Investigators may still be clawing through the rubble Thursday to determine what caused the main market building at the St. Jacobs Farmers Market to catch fire Monday – but if they are, they’ll be sharing space with vendors and customers.
Market owner Marcus Shantz says the market will be open for its normal Thursday morning session, with as many vendors on-site as possible.
“We’re going to have the whole outdoor market open on Thursday, and also the Peddler’s Village section,” he tells CTV News.
“There’s a chance we can get some of the vendors who were in the building that burnt down in place by Thursday, but I can’t promise that all of them will be ready.”
Meanwhile, following a second day of investigation, fire officials say they’re making progress in learning what caused the fire.
“The investigation has led us to the southeast corner of the building. We’re doing an excavation in there, examining all the fire patterns,” Lonnie Schubert of the Office of the Fire Marshal told reporters Tuesday morning.
“We’ll concentrate on that until we can come up with an idea of how this thing occurred.”
Criminal activity has been ruled out as the cause of the fire, which broke out in the building shortly before 2 a.m. Monday and completely demolished the completely wooden structure a few hours later.
Schubert said clues from surveillance video were instrumental in narrowing the focus of the investigation to the southeast corner, where a number of restaurants and food stands – including Conestoga Fries and the Stone Crock Bakery – were housed.
Rob Brady of Brady’s Meats, one of the 60 vendors in the building, says his thoughts are with his fellow vendors, many of whom suffered worse losses than he did.
“We were quite fortunate, we didn’t lose a lot of product,” he says.
“A lot of the vendors upstairs were probably in a worse situation, so that’s who I’m feeling for right now.”
Shantz says the market building will be rebuilt in a permanent fashion, although the exact details of that still have to be ironed out.

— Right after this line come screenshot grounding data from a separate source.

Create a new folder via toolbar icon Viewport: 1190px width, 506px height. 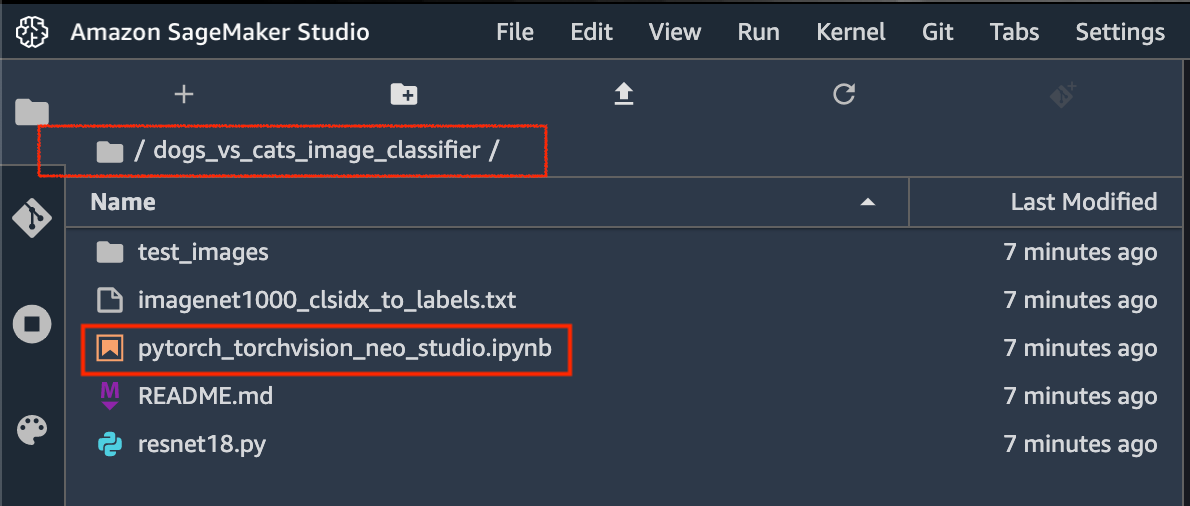pyautogui.click(x=403, y=94)
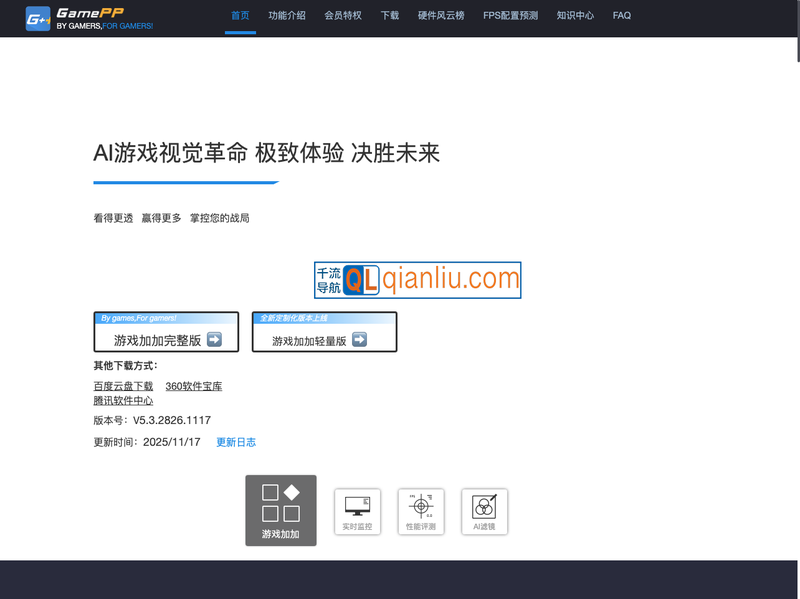800x599 pixels.
Task: Open the FAQ page
Action: click(622, 16)
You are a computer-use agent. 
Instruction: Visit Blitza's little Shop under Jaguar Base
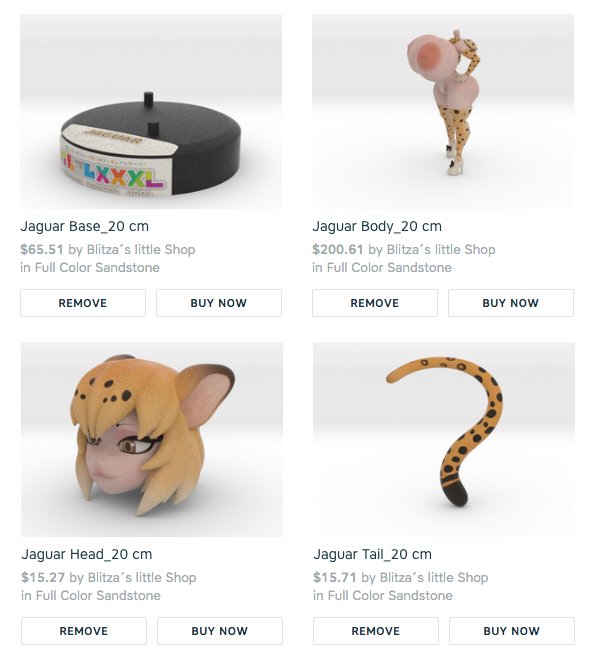(141, 250)
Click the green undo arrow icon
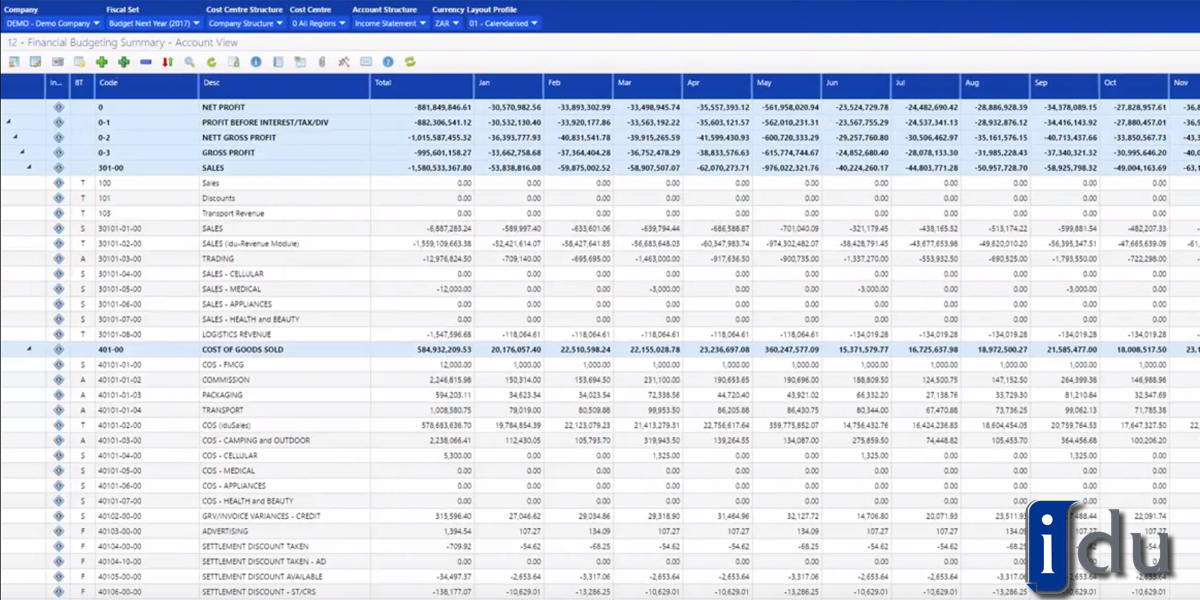 (213, 61)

“At the moment, we’re thinking of tent-raising – a temporary place to get our vendors started in an interim way, and that’ll give us time to make plans for rebuilding the building in a permanent way,” he says.

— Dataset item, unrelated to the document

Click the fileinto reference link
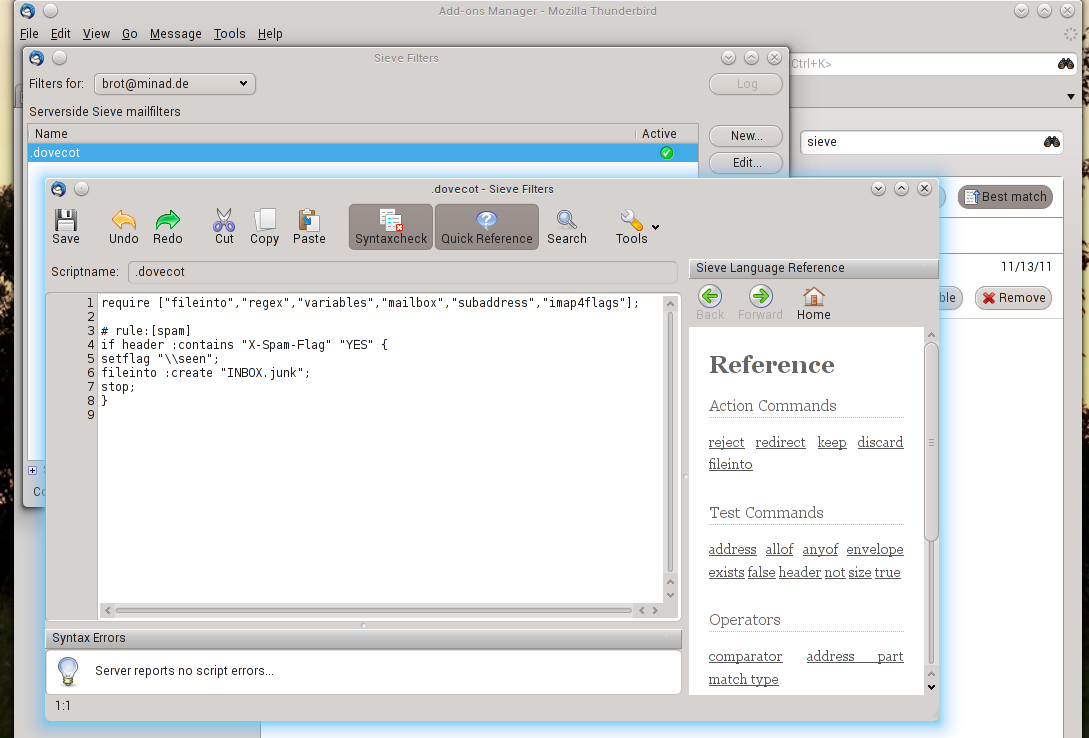1089x738 pixels. pos(730,465)
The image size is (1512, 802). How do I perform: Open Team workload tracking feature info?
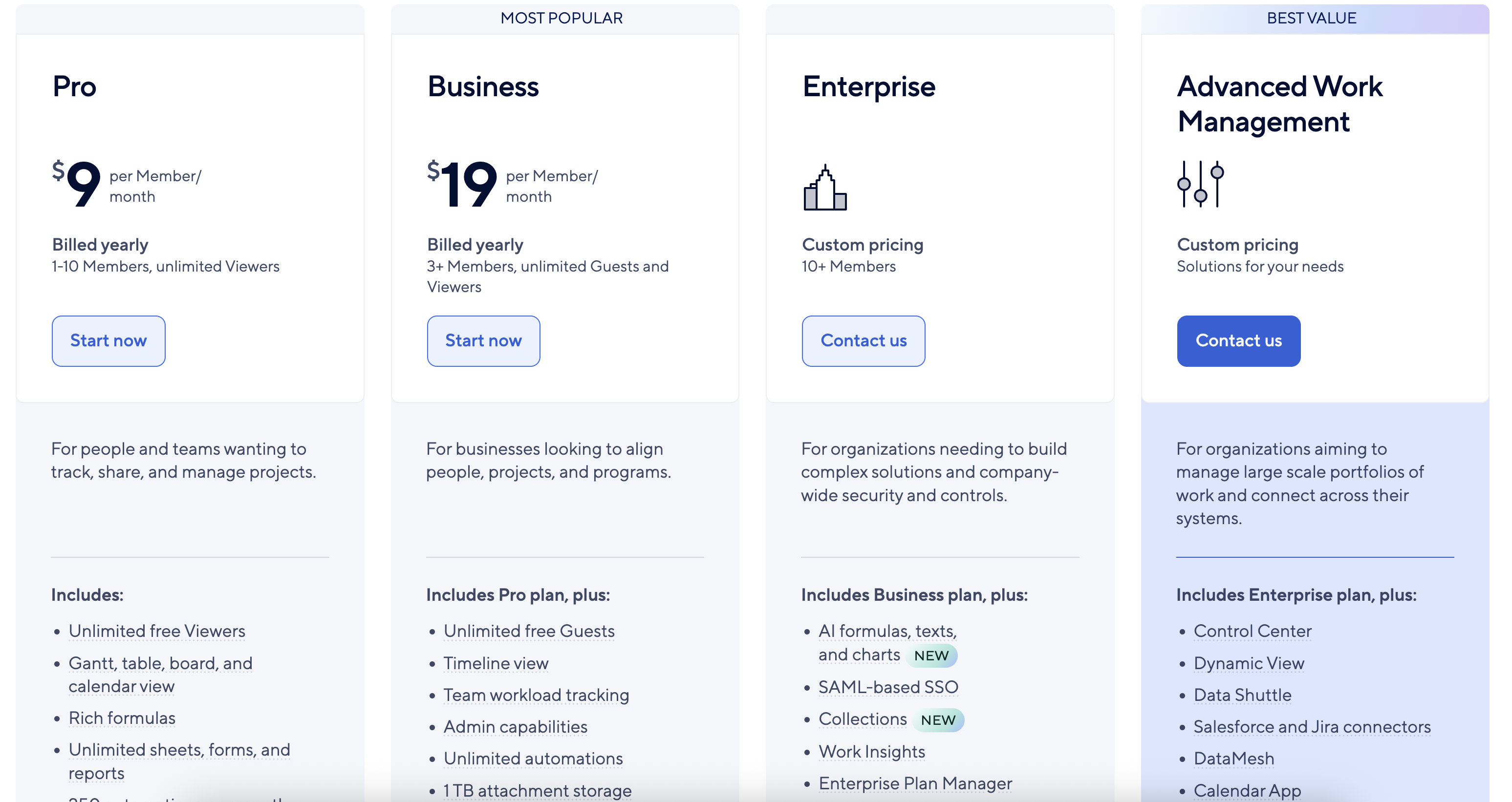(536, 695)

“It’s not a simple matter of popping it up in a couple of months. We want to do it right, so we want to take some time to plan for that.”

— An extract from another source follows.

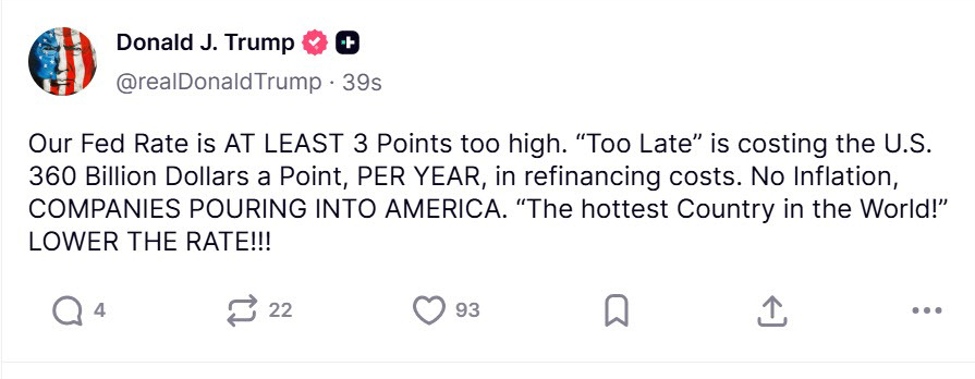ReTruth the post using the arrows icon
Image resolution: width=975 pixels, height=379 pixels.
coord(242,310)
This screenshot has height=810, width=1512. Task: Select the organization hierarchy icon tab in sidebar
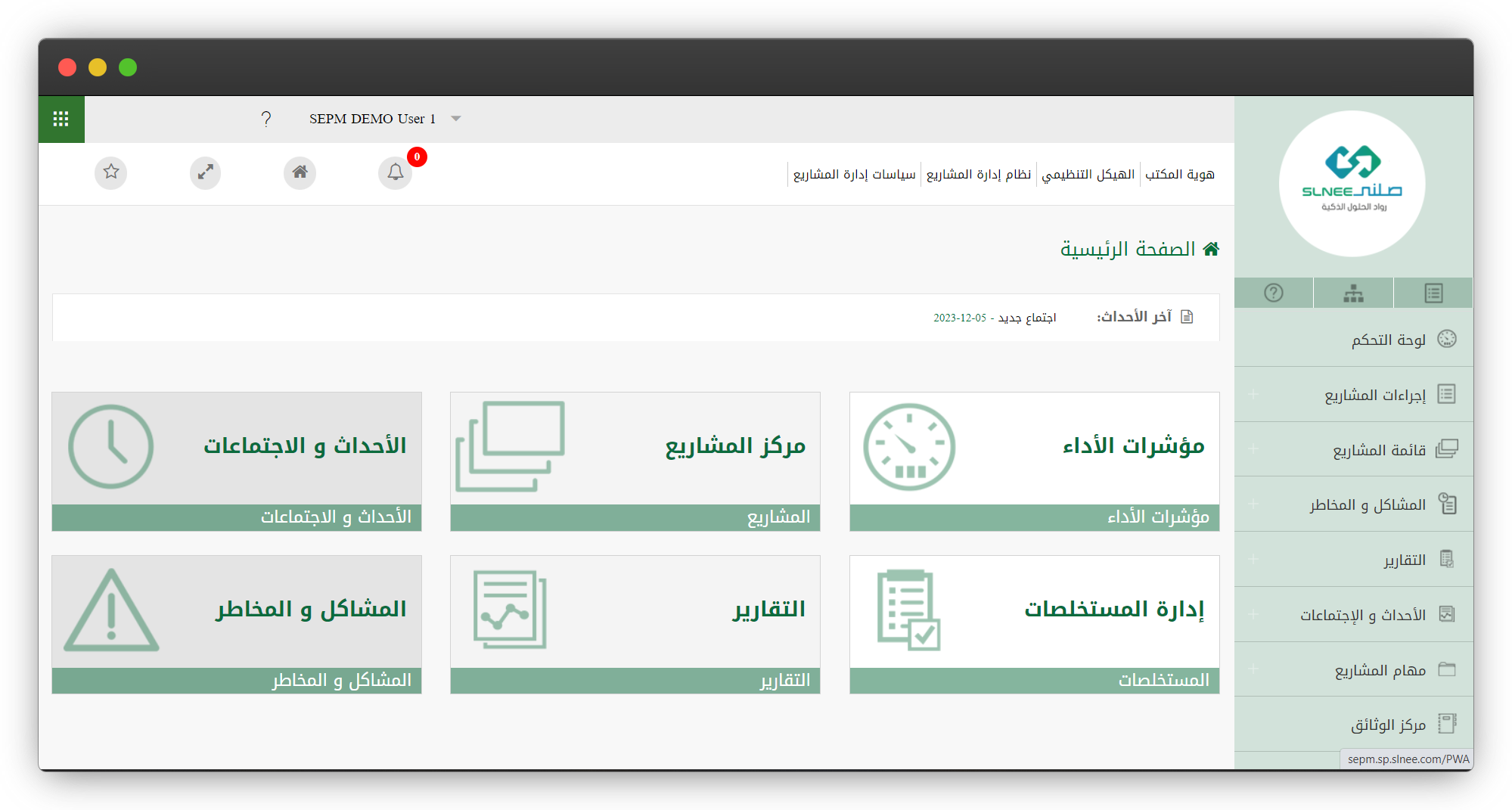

Thunderstorms were present in the north Waterloo area late Sunday night and early Monday morning, but investigators say they don’t believe a lightning strike sparked the fire.
“With the video and what we’ve seen, it’s unlikely that it was lightning,” said Schubert.
The investigation is now focused on examining the remnants of electrical appliances in the southeast corner.
Five investigators started working at the scene around 5 a.m. Tuesday, combing through the rubble by hand. Forensic engineers may also be brought in.
“We have to look at all those things, everything that’s a potential ignition sources, until we can eliminate them,” says Schubert.
“Will we be done today? Not likely.”
While the investigators combed through what remained of the main building, business carried on more or less as usual down the street at the Ontario Livestock Exchange, one of the largest livestock exchanges in the province – although they were a little less busy than on a normal Tuesday.
“I can understand why we’re lighter today,” says livestock exchange president Larry Witzel.
“We had hundreds of calls yesterday from our customers. A lot of them were very thankful that we were still able to operate today.”
Organizers of the Cambridge Fall Fair, which runs from Thursday to Sunday at Dickson Park, have offered the last few available spots at their event to affected dry goods vendors from St. Jacobs for free.
“We want to get them back on their feet. For some of these people, it was their livelihood and (now) they’ve got nothing,” says market co-ordinator Colleen Franklin-Hanley.
There was no sprinkler system present in the 24,000-square-foot market building, but neither Shantz nor several vendors say insurance companies ever raised it as an issue.
Under the building code at the time of construction, sprinklers were not mandatory for a building of that size and type.
Woolwich Township firefighters say they inspected the building every six months.